### What needs to be done
Within the listing below, locate all lines containing the word "Filtru". Copy each one.

### Records supplied
---
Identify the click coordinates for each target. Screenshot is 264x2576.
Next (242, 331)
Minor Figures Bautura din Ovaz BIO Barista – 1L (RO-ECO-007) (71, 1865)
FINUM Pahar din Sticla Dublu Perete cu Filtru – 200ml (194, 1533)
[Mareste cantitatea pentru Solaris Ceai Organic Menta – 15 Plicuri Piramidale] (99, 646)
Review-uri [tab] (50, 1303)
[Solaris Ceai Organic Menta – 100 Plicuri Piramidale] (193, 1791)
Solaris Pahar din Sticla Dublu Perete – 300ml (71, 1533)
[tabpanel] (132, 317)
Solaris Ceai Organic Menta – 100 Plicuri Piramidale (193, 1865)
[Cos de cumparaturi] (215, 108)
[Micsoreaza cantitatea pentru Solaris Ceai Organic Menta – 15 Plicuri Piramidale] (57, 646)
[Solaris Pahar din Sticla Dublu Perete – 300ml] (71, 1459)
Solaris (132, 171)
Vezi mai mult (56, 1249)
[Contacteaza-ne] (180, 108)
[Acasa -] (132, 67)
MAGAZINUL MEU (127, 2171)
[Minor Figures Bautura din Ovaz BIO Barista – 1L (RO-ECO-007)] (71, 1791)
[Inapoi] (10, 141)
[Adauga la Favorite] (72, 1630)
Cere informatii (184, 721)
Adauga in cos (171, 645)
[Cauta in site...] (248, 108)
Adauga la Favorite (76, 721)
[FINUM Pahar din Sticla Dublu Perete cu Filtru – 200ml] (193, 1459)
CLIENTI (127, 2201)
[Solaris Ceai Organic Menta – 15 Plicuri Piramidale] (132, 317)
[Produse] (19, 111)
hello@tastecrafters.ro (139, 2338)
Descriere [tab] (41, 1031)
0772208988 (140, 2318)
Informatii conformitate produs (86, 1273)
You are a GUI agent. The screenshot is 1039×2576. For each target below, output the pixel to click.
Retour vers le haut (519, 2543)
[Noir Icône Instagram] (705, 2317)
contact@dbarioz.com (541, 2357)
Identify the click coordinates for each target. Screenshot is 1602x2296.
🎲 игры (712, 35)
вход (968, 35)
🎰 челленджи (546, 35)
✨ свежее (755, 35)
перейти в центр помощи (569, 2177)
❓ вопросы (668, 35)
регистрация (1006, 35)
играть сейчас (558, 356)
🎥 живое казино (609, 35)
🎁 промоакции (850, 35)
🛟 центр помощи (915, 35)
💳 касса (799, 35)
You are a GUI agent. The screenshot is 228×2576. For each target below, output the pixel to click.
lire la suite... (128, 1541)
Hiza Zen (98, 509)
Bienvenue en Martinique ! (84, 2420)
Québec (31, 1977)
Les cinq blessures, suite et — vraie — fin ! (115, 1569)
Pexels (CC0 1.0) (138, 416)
---
### Answer box
FINUM Pahar din Sticla Dublu Perete cu Filtru – 200ml (194, 1533)
[FINUM Pahar din Sticla Dublu Perete cu Filtru – 200ml] (193, 1459)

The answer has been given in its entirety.